Lorsque l’on est parent on nous explique aujourd’hui (car oui, ce n’était pas forcément le cas il y a encore quelques années de cela) qu’il est bon d’accueillir et d’accompagner les émotions de l’enfant. Mais comment faire lorsque nous sommes en difficultés avec nos propres émotions ? En difficultés pour les connaitre et les reconnaître d’une part, encore plus pour les accueillir et les accepter de fait !
L’annonce d’une naissance, et encore plus la naissance elle-même, peut permettre de questionner cela. C’est donc le bon moment pour s’engager dans la réflexion et dans un travail qui permettrait d’accueillir et d’accompagner ces fameuses émotions de façon la pls sereine et sage qui soit.
Mais c’est quoi une émotion en fait ? Pourquoi peuvent-elles parfois nous mettre en difficultés ? Au contraire, s’il paraît si évident qu’il est important de les connaître et de les accueillir, alors pourquoi sommes tous et toutes (ou presque) en galère avec nos émotions ? Quelles solutions existent pour nous permettre d’avancer sur le chemin d’un équilibre plus serein avec elles ? Comment faire la paix avec nos émotions en somme ?!
Nous allons tenter d’y répondre ou au moins d’engager une humble réflexion sur le sujet…
Émotions ? Vous avez bien dit… émotions ?
Il est souvent intéressant de se référer à la racine latine du mot comme base de définition. « Émotion » vient de « emovere » qui veut dire « hors de et susciter/mouvoir ». Donc nous pouvons dire qu’une émotion est une énergie qui se libère (ou qui a besoin de se libérer, de s’exprimer).

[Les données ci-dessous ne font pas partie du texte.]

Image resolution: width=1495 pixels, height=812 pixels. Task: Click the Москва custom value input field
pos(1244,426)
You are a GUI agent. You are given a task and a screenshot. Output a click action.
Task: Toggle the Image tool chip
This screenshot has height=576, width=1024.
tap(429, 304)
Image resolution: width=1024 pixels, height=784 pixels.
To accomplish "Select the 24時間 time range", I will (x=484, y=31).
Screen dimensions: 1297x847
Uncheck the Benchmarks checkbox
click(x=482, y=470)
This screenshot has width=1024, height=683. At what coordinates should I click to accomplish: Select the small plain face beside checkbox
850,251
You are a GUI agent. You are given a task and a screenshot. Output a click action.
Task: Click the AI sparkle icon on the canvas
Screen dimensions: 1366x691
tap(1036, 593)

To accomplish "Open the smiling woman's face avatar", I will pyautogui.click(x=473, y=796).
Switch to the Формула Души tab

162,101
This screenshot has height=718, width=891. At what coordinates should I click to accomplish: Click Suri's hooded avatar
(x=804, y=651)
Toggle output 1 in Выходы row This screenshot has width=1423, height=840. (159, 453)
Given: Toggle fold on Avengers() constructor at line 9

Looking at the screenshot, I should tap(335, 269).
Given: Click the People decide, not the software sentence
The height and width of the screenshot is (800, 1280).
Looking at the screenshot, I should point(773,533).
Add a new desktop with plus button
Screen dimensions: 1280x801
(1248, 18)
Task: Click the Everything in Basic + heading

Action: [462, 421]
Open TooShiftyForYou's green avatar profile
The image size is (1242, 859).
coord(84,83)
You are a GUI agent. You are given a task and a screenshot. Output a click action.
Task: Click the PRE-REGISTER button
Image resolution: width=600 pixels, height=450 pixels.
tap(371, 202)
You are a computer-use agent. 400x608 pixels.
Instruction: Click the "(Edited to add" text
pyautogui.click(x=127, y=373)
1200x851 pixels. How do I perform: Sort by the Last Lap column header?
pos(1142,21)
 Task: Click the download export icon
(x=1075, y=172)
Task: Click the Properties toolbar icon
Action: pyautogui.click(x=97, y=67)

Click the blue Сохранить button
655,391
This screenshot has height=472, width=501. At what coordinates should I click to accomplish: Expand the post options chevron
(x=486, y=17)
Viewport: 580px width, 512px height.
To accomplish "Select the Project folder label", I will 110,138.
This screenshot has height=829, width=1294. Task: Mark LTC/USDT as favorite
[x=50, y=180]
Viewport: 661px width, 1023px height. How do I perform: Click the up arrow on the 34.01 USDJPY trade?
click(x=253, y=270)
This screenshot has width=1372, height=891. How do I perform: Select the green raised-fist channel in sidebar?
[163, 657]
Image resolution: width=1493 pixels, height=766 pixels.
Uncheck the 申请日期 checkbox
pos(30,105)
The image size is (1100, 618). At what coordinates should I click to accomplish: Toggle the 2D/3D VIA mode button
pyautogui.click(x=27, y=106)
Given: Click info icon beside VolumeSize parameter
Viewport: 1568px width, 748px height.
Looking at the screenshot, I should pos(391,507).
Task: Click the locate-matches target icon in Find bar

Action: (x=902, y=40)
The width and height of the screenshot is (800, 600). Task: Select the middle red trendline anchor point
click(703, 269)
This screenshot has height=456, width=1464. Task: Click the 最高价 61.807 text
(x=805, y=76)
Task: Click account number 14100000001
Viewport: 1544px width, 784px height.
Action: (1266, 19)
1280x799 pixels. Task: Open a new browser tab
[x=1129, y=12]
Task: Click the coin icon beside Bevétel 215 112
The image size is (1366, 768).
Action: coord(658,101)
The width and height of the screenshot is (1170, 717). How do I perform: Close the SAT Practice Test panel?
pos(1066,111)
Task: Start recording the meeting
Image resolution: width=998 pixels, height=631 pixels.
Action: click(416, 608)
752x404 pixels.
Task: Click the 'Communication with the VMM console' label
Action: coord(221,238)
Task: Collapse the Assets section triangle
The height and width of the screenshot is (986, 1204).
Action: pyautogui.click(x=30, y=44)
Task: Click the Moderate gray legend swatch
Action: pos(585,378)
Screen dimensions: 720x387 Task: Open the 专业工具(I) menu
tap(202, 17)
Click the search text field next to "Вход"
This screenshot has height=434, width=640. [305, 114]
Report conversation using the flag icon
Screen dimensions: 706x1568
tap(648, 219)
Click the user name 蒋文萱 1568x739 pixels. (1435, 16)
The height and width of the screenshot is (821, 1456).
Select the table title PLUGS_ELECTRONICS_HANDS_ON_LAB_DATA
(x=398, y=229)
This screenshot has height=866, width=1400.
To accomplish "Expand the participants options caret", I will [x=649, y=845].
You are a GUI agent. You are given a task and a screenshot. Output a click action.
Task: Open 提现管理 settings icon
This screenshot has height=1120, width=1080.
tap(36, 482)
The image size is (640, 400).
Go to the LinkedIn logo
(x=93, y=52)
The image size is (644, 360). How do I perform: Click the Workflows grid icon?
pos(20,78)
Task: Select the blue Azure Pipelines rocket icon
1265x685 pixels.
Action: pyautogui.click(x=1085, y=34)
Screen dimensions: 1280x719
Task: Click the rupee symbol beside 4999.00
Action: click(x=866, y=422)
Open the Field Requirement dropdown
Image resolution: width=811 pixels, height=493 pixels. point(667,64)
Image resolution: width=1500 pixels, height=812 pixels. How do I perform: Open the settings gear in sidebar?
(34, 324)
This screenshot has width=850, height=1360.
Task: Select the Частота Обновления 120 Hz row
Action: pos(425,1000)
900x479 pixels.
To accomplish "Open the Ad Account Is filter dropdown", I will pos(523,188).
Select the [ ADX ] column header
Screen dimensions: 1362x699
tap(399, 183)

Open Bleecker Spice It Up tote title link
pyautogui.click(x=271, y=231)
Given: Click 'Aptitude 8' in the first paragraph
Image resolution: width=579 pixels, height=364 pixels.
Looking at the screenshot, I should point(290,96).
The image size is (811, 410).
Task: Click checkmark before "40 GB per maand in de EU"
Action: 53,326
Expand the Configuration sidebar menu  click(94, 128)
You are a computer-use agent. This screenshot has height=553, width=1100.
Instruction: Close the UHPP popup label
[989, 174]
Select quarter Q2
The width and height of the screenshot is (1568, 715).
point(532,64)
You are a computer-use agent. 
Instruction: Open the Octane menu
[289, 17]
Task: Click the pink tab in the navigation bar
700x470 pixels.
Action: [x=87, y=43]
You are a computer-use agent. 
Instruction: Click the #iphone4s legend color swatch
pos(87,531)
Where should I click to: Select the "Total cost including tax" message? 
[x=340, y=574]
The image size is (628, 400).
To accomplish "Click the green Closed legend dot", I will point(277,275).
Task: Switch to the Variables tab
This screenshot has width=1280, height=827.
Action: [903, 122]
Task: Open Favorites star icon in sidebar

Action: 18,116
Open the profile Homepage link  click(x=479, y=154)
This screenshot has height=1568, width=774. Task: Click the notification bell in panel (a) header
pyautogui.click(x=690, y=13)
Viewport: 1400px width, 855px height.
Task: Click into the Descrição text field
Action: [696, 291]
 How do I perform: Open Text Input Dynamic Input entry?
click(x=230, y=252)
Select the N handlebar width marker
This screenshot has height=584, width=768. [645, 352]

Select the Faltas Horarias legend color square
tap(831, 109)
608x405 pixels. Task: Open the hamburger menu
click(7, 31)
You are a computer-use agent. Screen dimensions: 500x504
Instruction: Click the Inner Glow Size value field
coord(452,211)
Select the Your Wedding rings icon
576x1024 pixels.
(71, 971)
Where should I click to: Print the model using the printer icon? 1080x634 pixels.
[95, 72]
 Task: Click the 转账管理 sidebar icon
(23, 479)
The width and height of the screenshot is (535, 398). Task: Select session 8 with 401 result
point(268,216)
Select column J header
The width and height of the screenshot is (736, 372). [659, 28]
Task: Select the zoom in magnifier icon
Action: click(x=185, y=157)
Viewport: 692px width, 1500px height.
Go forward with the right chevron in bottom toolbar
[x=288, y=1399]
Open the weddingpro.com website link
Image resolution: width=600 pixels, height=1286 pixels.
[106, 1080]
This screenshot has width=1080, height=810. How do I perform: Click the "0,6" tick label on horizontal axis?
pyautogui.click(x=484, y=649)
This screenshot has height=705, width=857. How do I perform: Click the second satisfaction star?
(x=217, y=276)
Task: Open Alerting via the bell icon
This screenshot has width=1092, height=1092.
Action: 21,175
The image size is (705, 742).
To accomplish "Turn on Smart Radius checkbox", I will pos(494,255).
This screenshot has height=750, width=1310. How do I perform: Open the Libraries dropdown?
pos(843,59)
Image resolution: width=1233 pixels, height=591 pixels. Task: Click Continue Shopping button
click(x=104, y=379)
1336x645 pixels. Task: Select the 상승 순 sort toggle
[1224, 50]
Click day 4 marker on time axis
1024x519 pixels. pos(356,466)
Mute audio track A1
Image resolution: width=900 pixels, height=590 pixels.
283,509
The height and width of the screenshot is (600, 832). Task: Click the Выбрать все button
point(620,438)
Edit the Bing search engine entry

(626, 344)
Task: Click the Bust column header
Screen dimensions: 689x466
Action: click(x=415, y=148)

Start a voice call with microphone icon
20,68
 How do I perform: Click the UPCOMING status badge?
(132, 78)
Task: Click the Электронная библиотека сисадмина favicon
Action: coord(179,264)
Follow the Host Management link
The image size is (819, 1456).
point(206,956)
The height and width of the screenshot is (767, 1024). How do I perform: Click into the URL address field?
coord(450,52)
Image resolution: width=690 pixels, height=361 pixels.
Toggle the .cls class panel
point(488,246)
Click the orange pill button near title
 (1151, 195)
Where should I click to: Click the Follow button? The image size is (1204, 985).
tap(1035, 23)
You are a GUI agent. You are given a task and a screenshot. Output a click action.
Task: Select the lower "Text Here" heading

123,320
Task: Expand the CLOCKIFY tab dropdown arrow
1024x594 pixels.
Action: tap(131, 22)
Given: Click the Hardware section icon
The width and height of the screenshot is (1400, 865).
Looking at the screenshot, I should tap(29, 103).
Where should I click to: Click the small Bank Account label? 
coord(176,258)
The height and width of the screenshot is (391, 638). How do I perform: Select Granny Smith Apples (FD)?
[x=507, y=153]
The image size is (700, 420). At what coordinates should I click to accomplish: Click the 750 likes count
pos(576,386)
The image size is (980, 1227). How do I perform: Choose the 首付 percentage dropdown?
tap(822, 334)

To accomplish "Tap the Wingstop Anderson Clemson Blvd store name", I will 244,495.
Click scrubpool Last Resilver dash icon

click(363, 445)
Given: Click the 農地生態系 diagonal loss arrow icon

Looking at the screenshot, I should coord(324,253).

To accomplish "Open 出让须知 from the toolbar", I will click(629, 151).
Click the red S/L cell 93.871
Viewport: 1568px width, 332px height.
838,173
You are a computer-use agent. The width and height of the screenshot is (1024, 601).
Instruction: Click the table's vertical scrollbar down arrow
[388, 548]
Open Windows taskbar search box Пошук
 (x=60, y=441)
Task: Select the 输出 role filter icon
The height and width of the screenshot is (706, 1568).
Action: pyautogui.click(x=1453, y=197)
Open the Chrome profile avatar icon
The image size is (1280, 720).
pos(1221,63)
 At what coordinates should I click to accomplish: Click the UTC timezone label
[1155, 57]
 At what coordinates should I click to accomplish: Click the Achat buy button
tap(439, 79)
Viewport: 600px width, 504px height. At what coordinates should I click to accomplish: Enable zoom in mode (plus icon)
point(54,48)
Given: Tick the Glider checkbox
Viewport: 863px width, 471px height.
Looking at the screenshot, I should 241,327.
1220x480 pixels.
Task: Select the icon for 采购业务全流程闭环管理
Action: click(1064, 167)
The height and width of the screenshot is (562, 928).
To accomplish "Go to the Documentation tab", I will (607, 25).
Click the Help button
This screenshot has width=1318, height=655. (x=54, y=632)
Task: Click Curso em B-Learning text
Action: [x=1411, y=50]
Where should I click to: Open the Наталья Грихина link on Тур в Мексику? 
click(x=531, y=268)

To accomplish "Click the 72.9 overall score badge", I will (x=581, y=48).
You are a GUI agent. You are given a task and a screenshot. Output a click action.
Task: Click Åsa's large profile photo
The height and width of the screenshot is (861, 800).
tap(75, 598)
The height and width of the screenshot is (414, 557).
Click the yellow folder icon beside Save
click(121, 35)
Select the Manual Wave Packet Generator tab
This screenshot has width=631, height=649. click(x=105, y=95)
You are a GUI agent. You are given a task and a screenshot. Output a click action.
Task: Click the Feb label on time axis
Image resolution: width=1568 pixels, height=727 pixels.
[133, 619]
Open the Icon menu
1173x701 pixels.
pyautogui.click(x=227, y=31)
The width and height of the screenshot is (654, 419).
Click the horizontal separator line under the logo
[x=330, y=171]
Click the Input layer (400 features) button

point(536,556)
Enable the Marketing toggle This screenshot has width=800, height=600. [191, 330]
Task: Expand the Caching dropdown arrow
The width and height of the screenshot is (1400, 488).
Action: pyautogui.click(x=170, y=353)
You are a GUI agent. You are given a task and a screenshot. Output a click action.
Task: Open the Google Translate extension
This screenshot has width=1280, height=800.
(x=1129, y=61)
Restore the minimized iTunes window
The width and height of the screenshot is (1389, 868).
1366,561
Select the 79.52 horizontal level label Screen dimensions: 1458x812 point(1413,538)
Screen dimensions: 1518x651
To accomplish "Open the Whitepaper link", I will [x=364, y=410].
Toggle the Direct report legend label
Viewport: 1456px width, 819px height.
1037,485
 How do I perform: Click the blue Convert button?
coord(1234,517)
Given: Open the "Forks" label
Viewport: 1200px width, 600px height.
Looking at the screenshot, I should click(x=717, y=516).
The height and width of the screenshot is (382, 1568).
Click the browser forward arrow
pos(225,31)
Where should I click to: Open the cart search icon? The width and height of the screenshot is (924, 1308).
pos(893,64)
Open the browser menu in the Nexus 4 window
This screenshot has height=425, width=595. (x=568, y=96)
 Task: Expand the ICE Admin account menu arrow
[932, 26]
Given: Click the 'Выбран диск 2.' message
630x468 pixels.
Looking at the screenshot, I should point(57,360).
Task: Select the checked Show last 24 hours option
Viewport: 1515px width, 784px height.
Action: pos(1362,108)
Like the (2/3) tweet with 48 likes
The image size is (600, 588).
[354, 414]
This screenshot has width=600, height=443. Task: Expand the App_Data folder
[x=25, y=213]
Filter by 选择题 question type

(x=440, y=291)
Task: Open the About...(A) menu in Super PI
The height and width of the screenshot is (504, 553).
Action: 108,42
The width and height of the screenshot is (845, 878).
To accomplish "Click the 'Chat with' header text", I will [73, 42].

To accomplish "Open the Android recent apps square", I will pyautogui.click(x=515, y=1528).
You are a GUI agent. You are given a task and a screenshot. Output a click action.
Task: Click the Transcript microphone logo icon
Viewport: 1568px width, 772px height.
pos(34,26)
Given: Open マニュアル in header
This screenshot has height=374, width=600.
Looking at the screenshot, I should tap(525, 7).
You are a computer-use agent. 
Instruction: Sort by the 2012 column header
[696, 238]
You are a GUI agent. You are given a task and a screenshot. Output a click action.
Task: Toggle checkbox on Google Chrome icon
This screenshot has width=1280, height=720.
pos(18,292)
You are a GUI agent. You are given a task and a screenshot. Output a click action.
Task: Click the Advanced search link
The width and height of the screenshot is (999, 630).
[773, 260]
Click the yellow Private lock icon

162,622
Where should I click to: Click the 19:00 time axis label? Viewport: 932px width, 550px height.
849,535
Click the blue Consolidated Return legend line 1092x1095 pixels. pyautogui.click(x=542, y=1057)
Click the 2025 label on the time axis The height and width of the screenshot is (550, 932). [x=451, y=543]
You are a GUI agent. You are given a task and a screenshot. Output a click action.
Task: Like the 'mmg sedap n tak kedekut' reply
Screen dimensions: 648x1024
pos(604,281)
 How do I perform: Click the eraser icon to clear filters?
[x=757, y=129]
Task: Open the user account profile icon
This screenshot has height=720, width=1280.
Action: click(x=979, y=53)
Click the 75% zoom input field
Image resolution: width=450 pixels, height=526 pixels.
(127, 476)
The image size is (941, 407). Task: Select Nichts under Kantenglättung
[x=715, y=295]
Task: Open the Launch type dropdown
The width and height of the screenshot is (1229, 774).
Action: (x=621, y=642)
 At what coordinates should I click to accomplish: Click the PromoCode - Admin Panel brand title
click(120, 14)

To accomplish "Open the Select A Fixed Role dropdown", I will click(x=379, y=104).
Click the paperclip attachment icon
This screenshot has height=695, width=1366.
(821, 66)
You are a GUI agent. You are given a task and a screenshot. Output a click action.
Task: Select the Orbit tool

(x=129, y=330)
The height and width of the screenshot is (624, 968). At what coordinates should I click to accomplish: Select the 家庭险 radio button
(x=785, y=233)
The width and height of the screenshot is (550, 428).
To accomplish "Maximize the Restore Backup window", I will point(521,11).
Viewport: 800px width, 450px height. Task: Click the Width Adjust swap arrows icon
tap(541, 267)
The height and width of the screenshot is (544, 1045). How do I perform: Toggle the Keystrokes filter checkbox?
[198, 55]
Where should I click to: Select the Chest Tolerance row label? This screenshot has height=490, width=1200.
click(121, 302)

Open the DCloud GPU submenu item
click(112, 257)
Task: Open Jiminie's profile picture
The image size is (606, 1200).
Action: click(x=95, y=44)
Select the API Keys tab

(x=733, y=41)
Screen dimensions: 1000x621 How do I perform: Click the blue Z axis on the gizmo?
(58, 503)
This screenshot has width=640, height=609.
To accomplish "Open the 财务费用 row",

Cette énergie naturelle est au service de la vie ; celle qui veut se conserver. Les émotions liées à la survie sont des émotions primales ou archaïques : l’attaque, la fuite, le mouvement, la peur et la colère. Les émotions liées à l’accomplissement et l’épanouissement de la vie sont la joie, l’enthousiasme, l’amour…
En règle générale, nous connaissons tous environs 6 émotions : la joie, la surprise, la tristesse, la peur, le dégoût et la colère ; mais il en existe beaucoup plus. Comme les couleurs, il y a les émotions primaires et les nuances. Elles sont interconnectées et plurielles (ne nous arrive-t-il pas de ressentir plusieurs émotions à la fois et parfois contraires ?) et en perpétuelle mouvement.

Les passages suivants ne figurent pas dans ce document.